I’ll reiterate much of what I said about movie back when I saw it as the Opening Night selection of the 2017 New York Film Festival: I cried on multiple occasions during this one. Last Flag Flying represents one of Linklater’s most mature works to date, and one of his best too. Carell and Cranston have never been better, while Fishburne is terrific too. Tyson kills it in her one scene, while Linklater proves very adept at middle aged male bonding dynamics. It’s often a heartbreaking picture, though a very funny one as well. Carell will undoubtedly make you cry, while Cranston will make you howl with laughter. In fact, he’s very much channeling Jack Nicholson here. It’s impressive work on all fronts. NYFF had another strong Opening Night Selection on their hands with this one. This flick is a winner.

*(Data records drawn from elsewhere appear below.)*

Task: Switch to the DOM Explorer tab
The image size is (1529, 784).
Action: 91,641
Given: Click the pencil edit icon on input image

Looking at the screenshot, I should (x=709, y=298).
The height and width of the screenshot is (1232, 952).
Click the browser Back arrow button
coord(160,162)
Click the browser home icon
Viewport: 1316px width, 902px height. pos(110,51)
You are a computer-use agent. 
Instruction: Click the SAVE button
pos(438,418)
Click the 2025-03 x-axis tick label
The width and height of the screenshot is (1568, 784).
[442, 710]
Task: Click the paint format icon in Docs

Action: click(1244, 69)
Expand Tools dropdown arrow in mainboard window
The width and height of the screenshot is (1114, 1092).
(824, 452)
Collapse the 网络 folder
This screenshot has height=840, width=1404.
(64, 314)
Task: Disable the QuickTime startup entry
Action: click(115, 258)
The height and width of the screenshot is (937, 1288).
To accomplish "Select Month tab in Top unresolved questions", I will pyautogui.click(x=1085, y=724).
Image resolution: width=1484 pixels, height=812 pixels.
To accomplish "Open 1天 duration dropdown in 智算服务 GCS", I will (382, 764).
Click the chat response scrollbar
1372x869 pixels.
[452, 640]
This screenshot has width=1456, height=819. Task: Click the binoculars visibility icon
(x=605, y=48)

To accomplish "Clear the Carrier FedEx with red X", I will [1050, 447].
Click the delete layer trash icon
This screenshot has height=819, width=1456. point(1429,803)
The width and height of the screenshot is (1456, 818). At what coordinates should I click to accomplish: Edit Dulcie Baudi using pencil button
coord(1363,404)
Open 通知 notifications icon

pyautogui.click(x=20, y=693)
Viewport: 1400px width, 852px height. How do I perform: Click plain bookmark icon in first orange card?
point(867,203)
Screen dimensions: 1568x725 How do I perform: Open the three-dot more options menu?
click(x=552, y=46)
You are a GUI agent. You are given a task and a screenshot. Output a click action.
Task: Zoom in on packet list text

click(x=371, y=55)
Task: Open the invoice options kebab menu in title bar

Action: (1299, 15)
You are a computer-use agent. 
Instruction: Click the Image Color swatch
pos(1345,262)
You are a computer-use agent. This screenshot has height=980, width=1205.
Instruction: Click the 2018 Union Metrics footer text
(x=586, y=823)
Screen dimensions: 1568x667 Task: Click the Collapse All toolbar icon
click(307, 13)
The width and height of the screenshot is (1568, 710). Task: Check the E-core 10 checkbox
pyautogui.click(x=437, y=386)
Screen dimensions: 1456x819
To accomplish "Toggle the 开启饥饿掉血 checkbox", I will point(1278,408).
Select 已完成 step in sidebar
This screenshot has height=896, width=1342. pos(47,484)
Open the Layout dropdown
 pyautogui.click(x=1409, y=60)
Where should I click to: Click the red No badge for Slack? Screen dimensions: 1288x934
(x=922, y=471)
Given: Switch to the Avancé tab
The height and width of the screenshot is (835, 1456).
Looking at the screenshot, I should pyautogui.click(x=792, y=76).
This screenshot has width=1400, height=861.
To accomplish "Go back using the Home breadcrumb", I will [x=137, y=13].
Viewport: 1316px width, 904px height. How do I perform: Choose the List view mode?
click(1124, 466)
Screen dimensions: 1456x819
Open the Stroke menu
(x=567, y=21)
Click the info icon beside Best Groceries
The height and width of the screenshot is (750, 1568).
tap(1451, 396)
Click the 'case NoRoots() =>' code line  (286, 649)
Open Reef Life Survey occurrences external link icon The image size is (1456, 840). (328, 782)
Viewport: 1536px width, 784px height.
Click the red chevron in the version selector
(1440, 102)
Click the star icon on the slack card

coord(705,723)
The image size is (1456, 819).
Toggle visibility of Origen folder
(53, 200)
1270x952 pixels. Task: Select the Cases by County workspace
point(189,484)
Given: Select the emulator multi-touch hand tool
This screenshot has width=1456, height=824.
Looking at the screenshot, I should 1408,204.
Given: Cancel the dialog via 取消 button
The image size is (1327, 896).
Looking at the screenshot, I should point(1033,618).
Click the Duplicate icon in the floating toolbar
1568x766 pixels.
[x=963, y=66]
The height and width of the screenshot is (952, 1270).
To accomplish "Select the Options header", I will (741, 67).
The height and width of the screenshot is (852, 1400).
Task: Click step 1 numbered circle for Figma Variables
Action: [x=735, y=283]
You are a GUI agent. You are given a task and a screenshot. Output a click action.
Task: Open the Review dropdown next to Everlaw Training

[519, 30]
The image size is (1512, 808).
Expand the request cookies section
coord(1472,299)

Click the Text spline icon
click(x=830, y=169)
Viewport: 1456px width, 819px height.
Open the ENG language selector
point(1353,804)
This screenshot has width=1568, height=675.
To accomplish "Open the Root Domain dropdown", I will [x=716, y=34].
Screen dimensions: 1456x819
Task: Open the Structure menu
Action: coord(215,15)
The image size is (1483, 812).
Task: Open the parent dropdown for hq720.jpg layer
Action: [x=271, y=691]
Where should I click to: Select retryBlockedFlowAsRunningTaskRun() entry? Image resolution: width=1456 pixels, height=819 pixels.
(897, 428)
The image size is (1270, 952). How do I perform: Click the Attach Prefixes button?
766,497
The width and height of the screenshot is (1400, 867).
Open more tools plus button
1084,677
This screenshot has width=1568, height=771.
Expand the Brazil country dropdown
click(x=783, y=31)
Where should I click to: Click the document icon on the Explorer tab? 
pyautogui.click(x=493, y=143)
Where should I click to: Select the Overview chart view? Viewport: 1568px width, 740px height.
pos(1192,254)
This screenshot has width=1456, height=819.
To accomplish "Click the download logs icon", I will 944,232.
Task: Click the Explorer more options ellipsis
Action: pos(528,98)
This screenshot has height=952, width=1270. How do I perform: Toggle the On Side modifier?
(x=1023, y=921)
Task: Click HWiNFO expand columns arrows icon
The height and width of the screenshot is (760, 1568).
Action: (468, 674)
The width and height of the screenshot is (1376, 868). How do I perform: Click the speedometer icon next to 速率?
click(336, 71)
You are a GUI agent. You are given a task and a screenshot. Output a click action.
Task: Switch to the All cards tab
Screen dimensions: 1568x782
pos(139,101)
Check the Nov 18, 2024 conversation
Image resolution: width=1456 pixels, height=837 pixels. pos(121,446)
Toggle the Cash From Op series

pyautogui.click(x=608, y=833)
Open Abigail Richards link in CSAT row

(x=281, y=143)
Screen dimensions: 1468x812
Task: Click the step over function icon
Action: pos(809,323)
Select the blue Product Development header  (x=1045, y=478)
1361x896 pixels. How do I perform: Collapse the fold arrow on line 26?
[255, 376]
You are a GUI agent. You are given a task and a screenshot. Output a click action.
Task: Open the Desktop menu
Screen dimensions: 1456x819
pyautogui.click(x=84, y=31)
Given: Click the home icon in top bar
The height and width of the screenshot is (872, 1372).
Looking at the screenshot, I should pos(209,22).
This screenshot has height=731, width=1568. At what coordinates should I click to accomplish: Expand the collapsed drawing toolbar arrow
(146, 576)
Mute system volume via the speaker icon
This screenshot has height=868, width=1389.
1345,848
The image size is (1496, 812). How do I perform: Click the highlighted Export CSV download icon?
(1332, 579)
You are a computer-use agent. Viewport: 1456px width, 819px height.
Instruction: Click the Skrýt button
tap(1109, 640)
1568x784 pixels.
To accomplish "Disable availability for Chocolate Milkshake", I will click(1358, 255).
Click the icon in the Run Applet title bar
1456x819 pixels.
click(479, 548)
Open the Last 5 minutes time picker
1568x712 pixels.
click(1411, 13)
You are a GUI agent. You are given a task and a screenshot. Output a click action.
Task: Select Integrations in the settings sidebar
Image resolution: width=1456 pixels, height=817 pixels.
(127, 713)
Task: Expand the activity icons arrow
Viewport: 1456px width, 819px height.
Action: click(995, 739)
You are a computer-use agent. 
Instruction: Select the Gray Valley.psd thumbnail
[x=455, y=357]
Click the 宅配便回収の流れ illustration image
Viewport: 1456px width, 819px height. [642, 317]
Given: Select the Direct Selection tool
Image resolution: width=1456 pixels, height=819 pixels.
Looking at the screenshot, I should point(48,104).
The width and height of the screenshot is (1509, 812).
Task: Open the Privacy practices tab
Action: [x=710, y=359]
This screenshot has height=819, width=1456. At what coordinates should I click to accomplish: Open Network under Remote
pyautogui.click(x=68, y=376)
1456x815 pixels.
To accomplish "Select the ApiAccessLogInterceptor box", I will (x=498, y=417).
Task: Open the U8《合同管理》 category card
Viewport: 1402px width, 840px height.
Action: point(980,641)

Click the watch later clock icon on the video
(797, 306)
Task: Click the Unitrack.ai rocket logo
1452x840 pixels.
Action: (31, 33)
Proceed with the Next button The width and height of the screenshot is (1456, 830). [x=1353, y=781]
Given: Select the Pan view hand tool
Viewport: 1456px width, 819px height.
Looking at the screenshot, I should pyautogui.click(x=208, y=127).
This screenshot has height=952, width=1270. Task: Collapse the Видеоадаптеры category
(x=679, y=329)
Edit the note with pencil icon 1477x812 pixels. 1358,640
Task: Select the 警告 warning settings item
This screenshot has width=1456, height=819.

Starting today, Last Flag Flying is opening in limited release, and it’s a must see. If you’re a Linklater fan, this will both feel like something new from him, as well as recognizably his own work. It’s his most mature hang out movie to date. Plus, Carell is turning in career best work, with Cranston not far behind. You’ll laugh and cry in equal measure, and that’s the mark of a special film. Whether we see Oscar take a shine to this one or not, it continues a strong run of late for Linklater, something that should only continue with his next flick, the adaptation of Where’d You Go, Bernadette. Look for that one next year, but head out to see his latest as soon as possible. You’ll thank me afterwards…
Be sure to check out Last Flag Flying, in theaters now!